_WHAT YOU WILL DO:_
Below are records; the lines starting at the one with "You are a GUI" and ending at the one with "Where should I click to: Click the red" must be reproduced exactly, both included. Pictures must not appear.

··· EXERCISE INPUT

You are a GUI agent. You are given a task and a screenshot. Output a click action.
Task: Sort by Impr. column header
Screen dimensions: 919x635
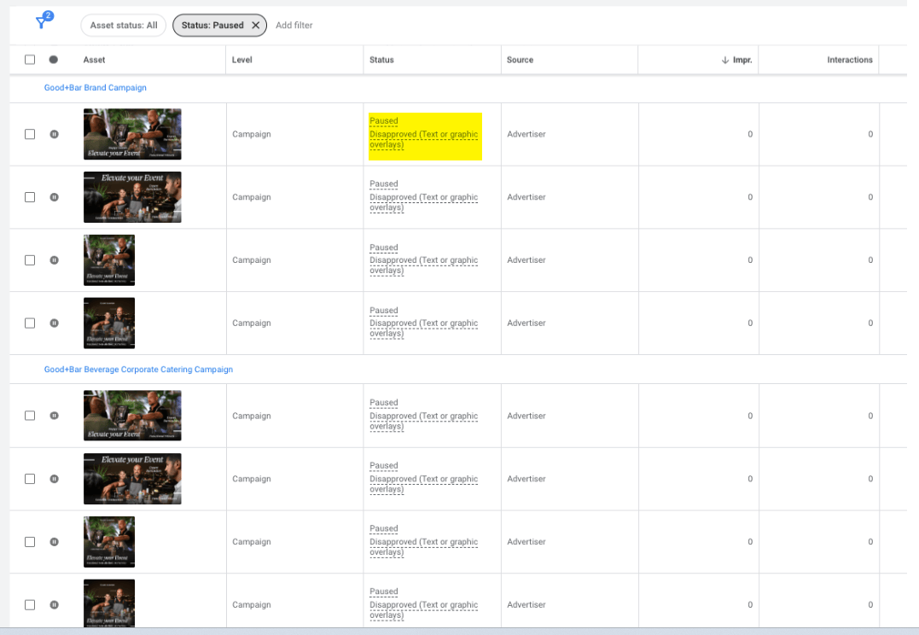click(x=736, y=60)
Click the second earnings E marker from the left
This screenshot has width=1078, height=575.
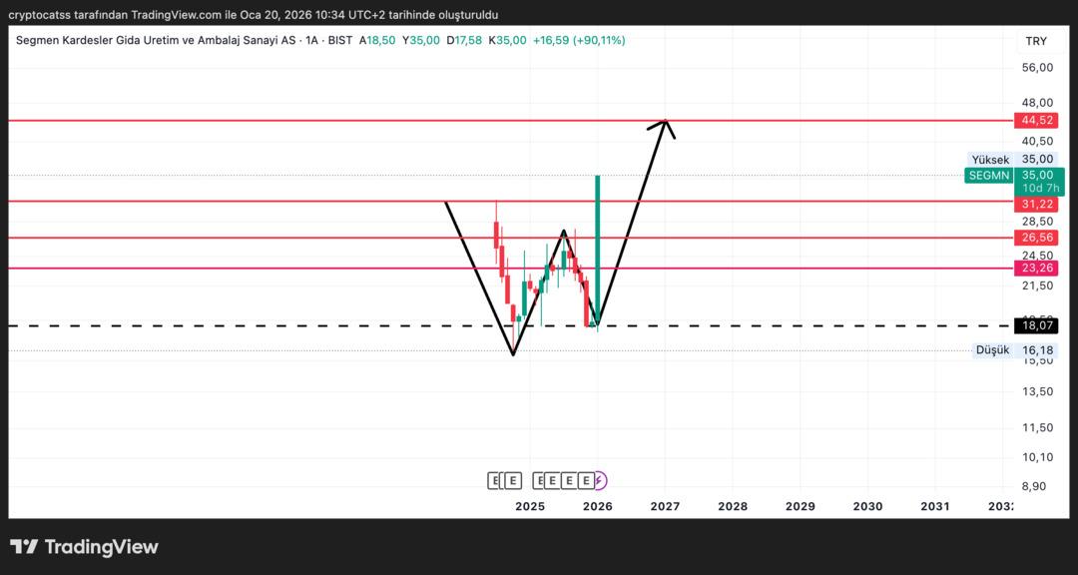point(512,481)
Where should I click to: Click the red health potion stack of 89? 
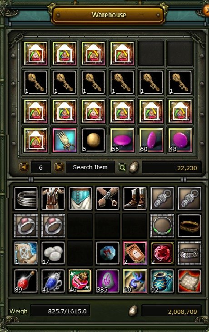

······
··· EXERCISE INPUT

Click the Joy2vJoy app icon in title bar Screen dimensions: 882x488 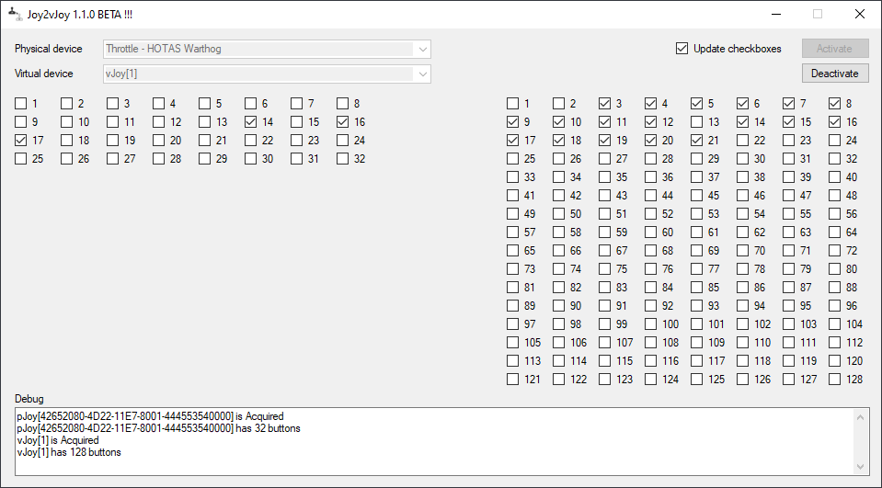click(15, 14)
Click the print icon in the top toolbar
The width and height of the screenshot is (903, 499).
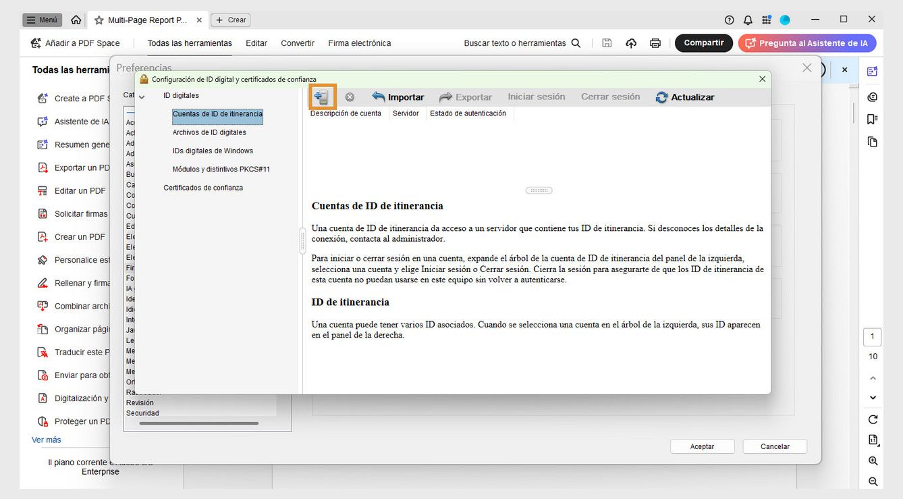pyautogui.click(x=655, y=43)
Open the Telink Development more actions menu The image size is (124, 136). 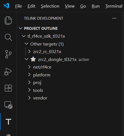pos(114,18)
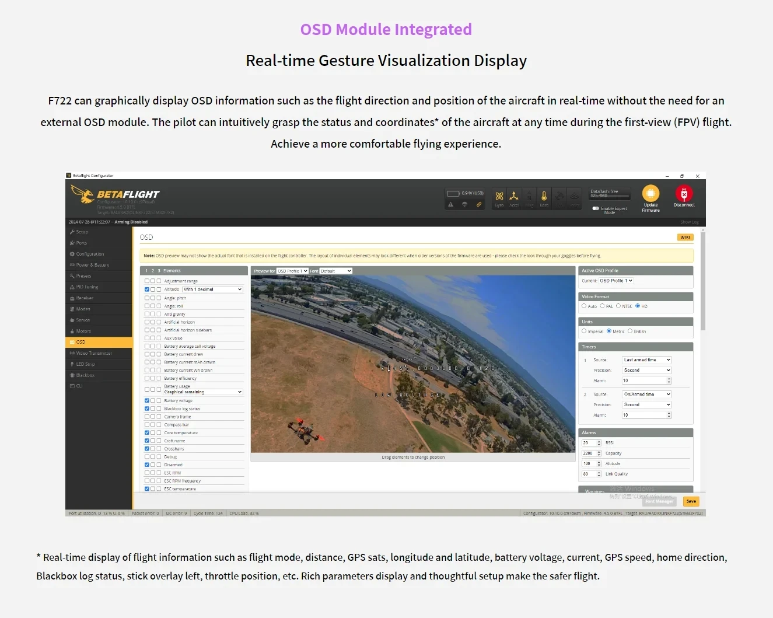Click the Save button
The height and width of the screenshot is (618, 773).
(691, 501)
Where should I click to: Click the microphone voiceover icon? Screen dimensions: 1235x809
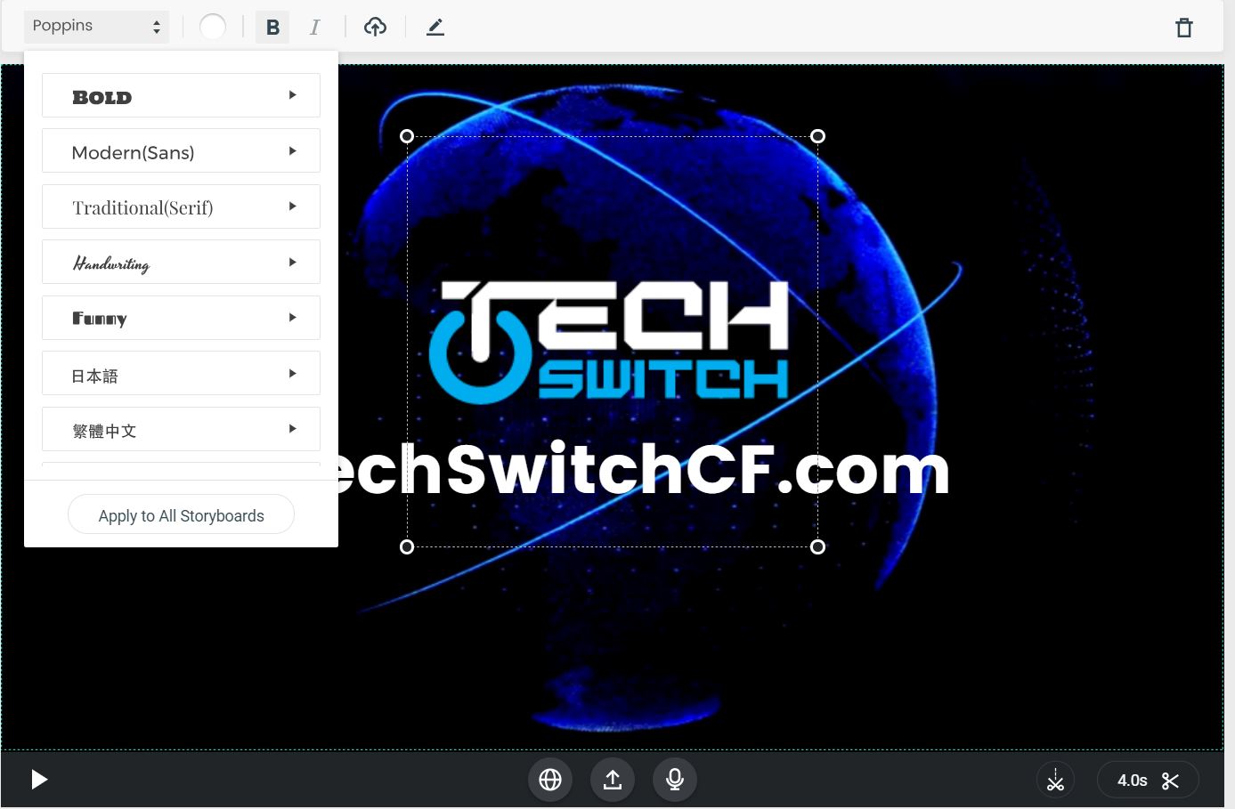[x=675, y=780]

······
··· EXERCISE INPUT

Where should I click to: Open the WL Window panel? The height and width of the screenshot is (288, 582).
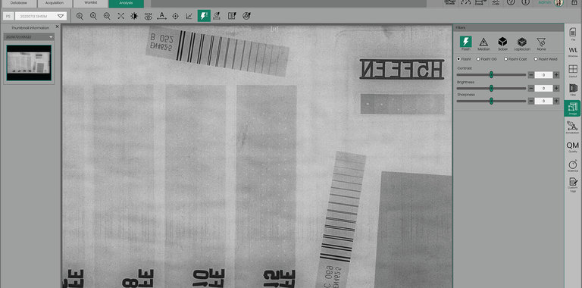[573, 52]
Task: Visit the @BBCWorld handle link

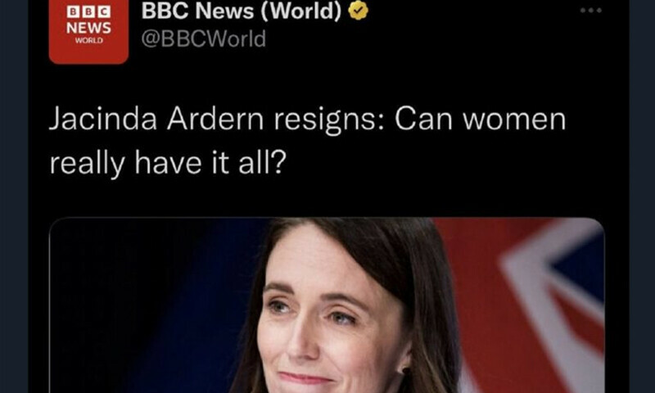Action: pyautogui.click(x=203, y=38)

······

_OUTPUT BELOW:_
You are a GUI agent. You are given a task and a screenshot. Output a click action.
Task: Sort by Impr. column header
Screen dimensions: 919x635
click(x=736, y=60)
Click the second earnings E marker from the left
This screenshot has width=1078, height=575.
point(512,481)
Where should I click to: Click the red health potion stack of 89? 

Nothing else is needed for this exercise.